What this task involves:
Filter the entries below down to the lines containing the word "height", and copy each such line in full.

Item-finding records
-*-
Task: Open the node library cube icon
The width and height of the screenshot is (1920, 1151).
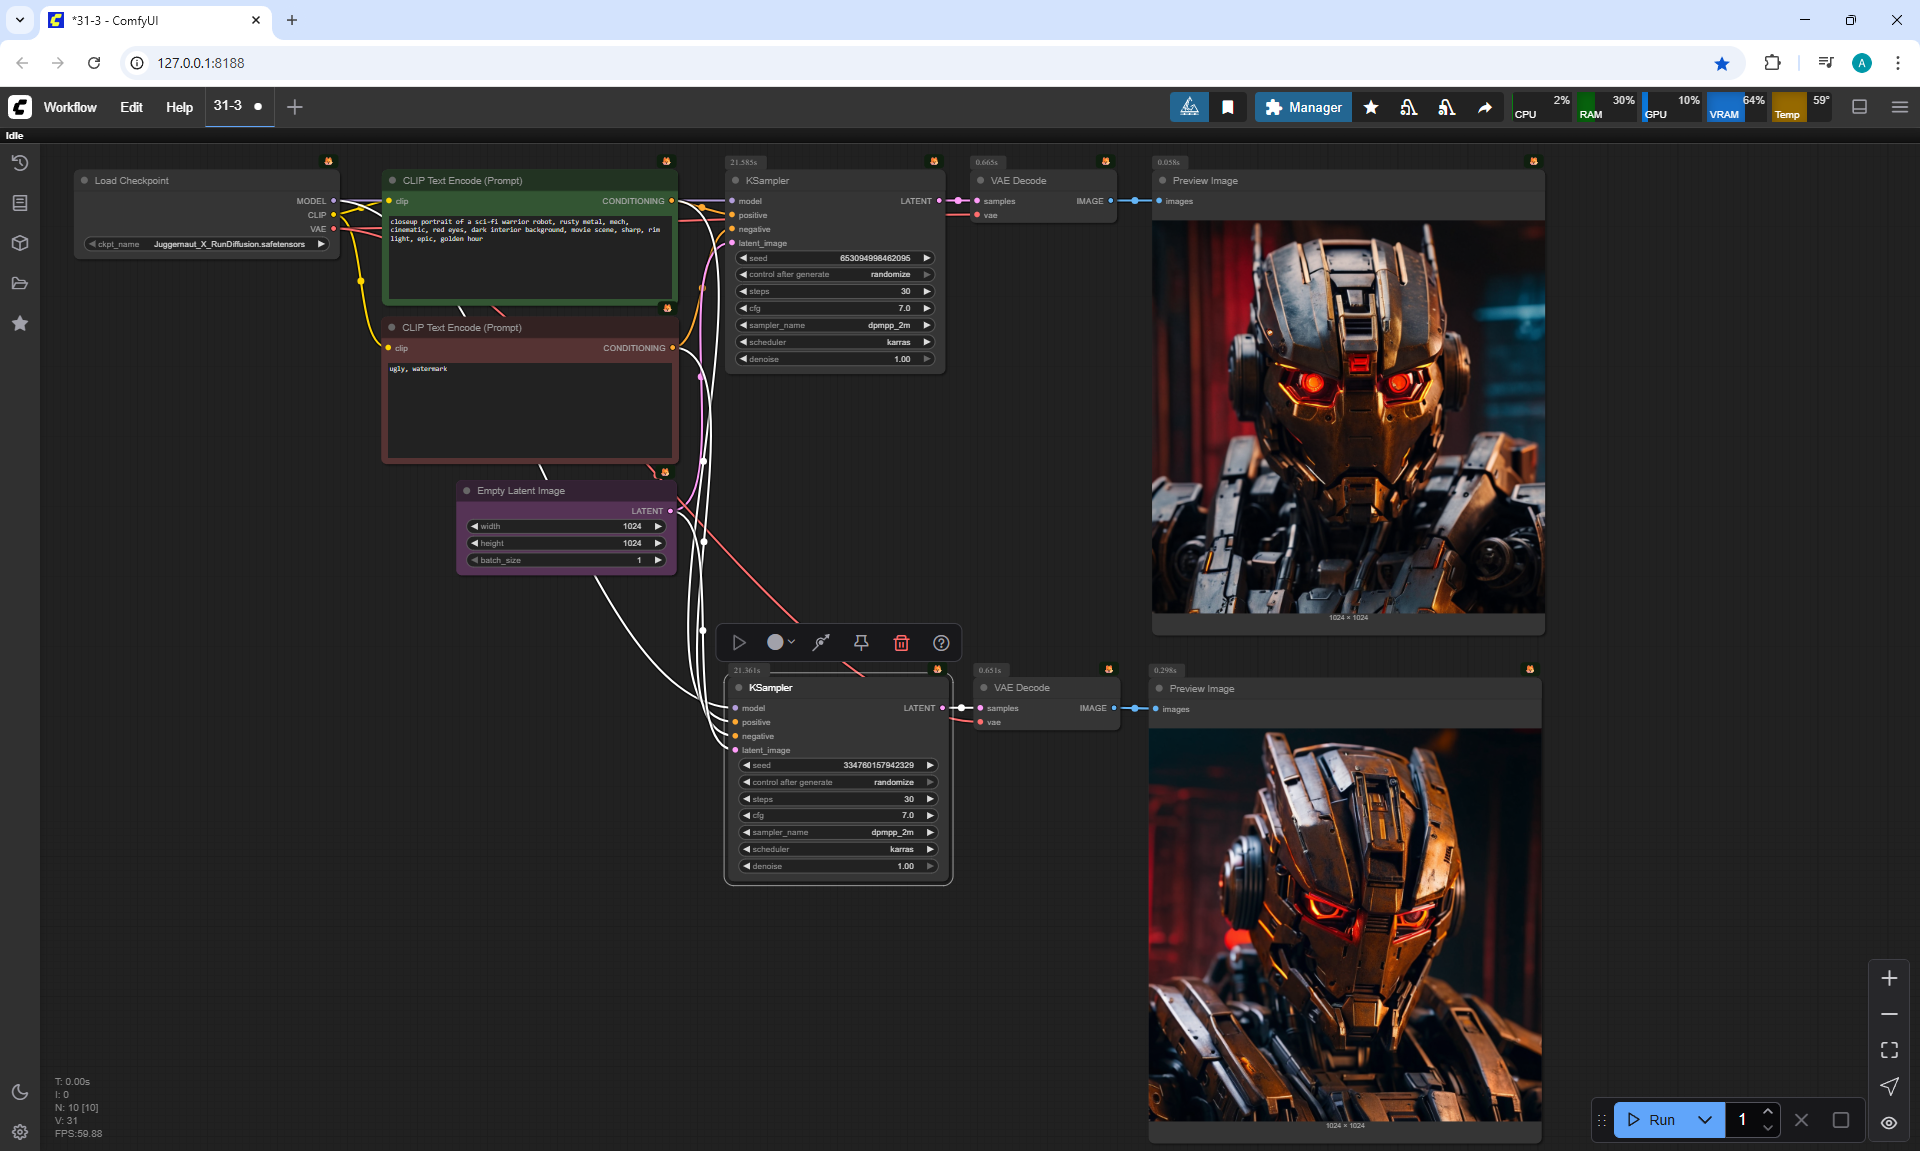Action: coord(20,243)
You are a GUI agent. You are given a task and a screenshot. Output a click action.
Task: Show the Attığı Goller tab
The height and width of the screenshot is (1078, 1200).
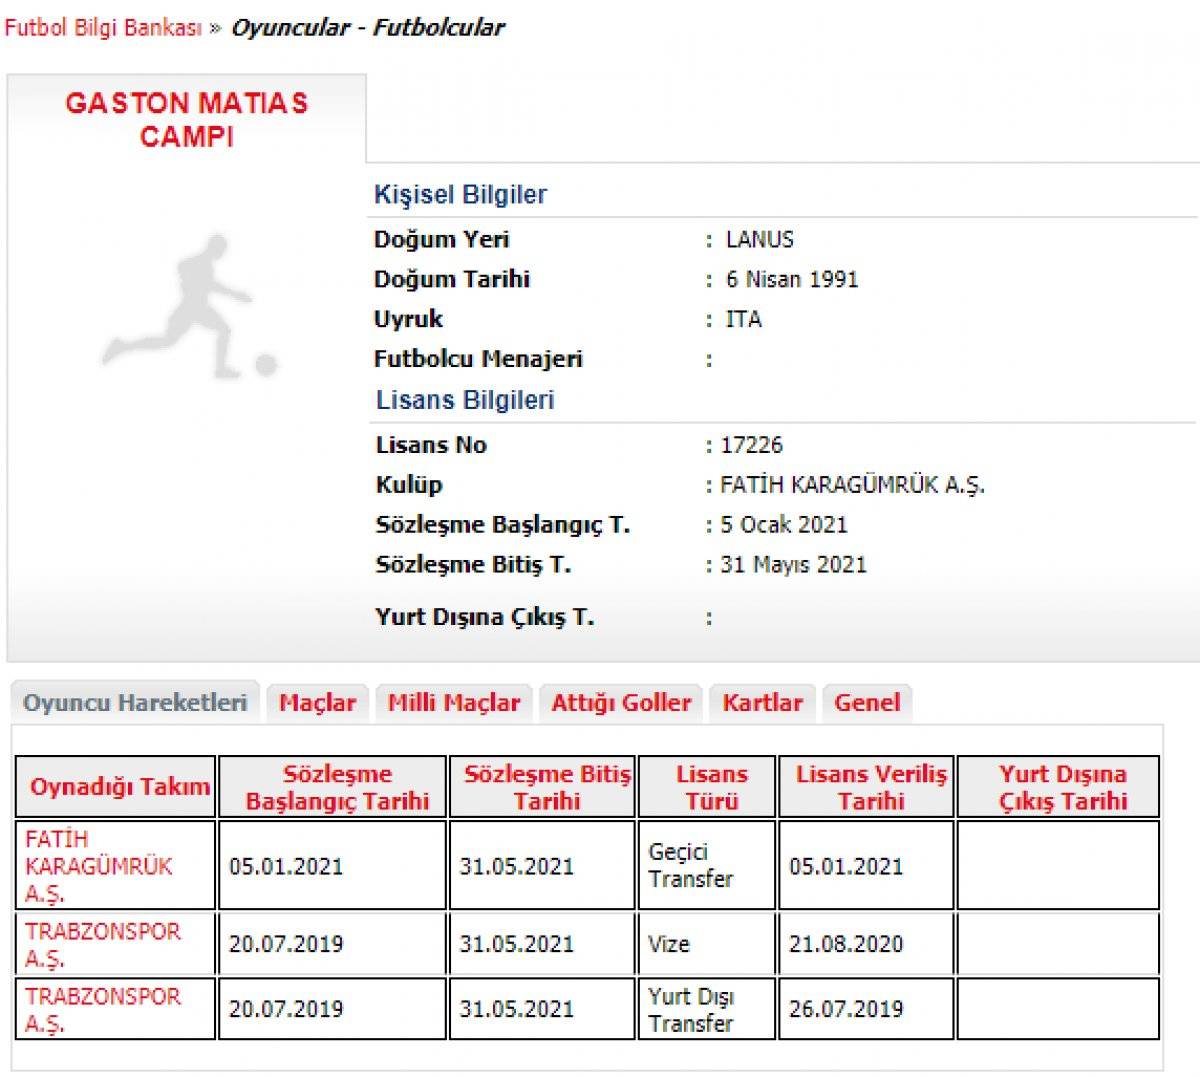click(621, 703)
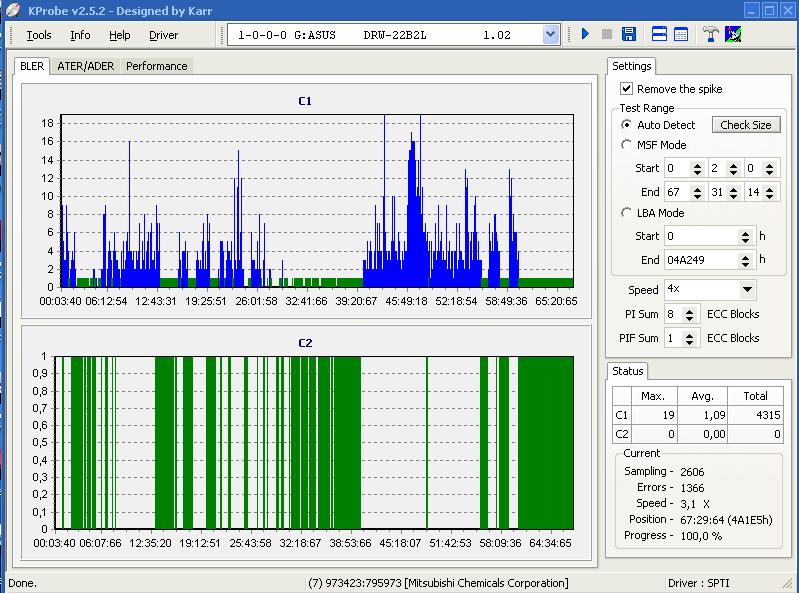Open the hammer tools icon

click(x=711, y=34)
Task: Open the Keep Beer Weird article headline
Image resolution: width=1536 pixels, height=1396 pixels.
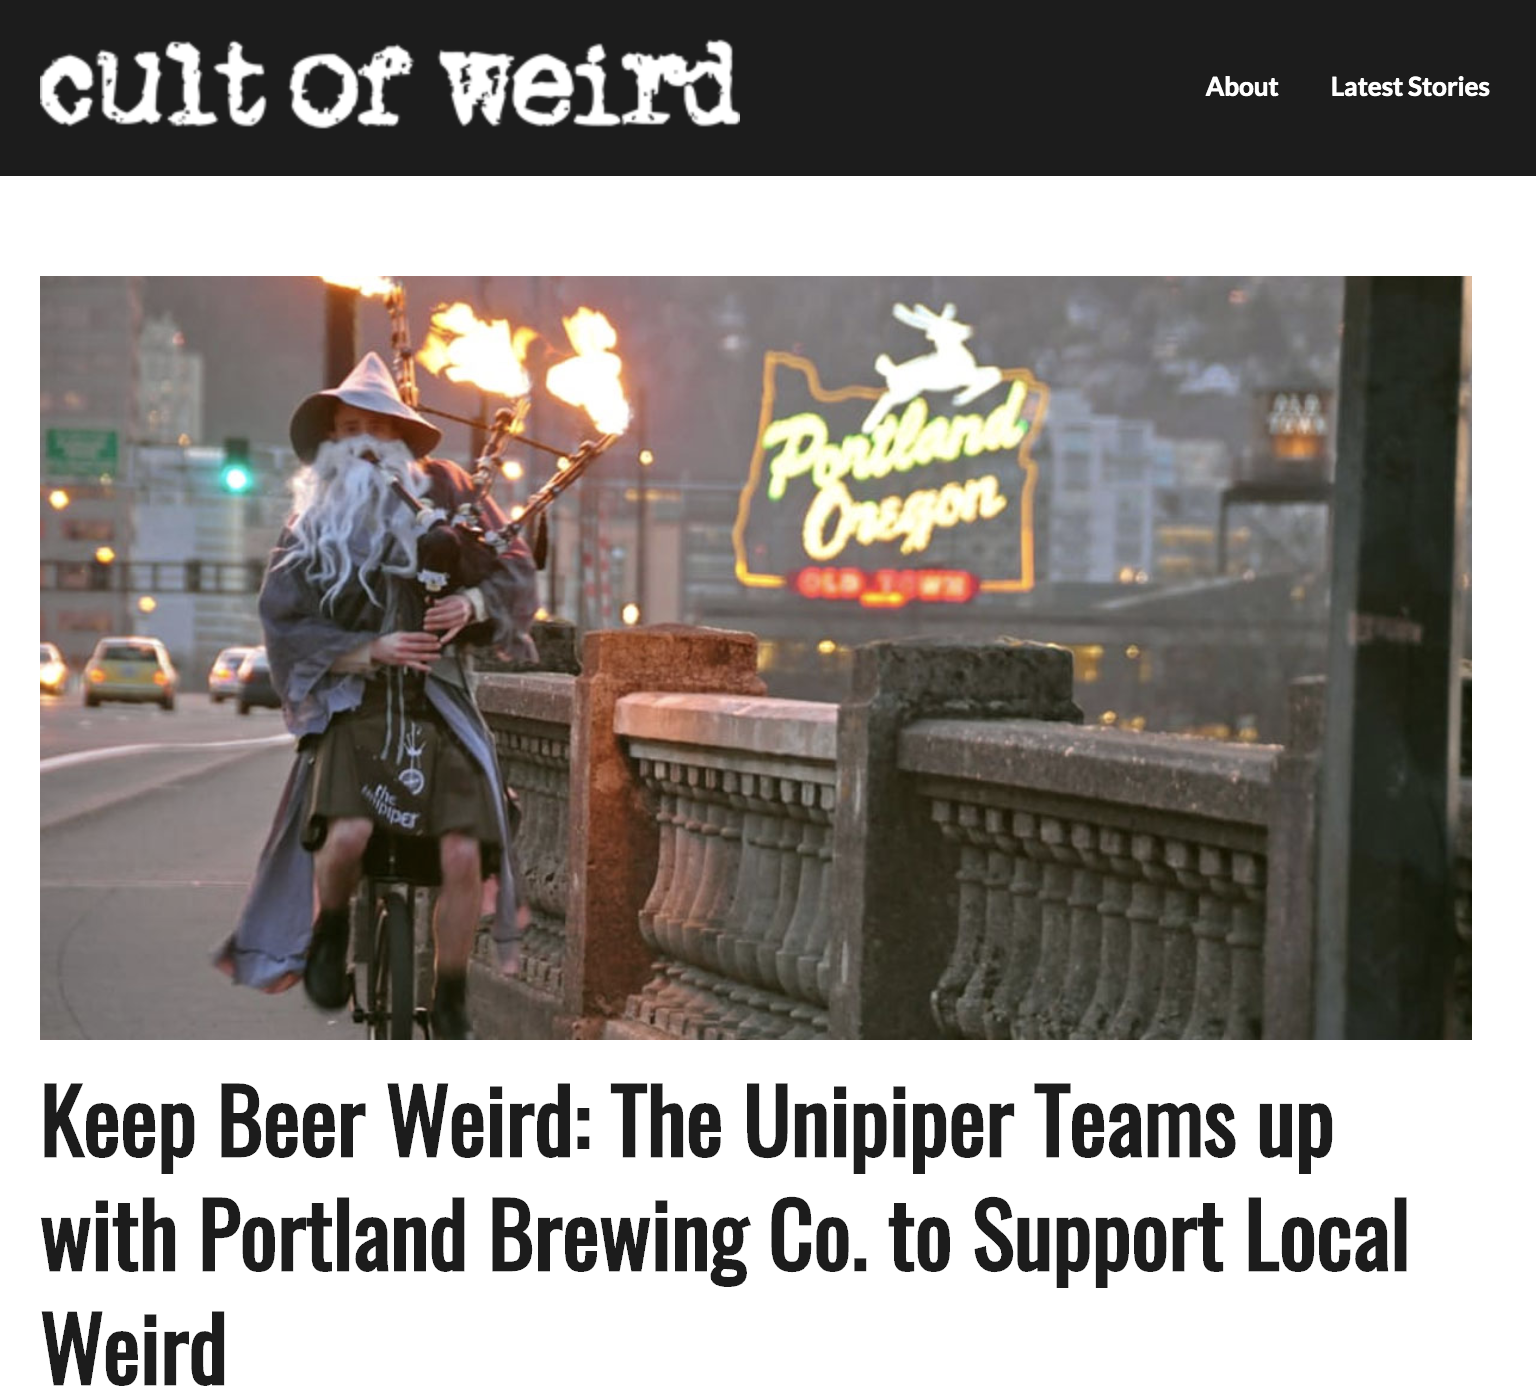Action: pos(725,1232)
-*-
Solution to this problem:
The width and height of the screenshot is (1920, 1151).
The height and width of the screenshot is (1078, 1200).
Image resolution: width=1536 pixels, height=1396 pixels.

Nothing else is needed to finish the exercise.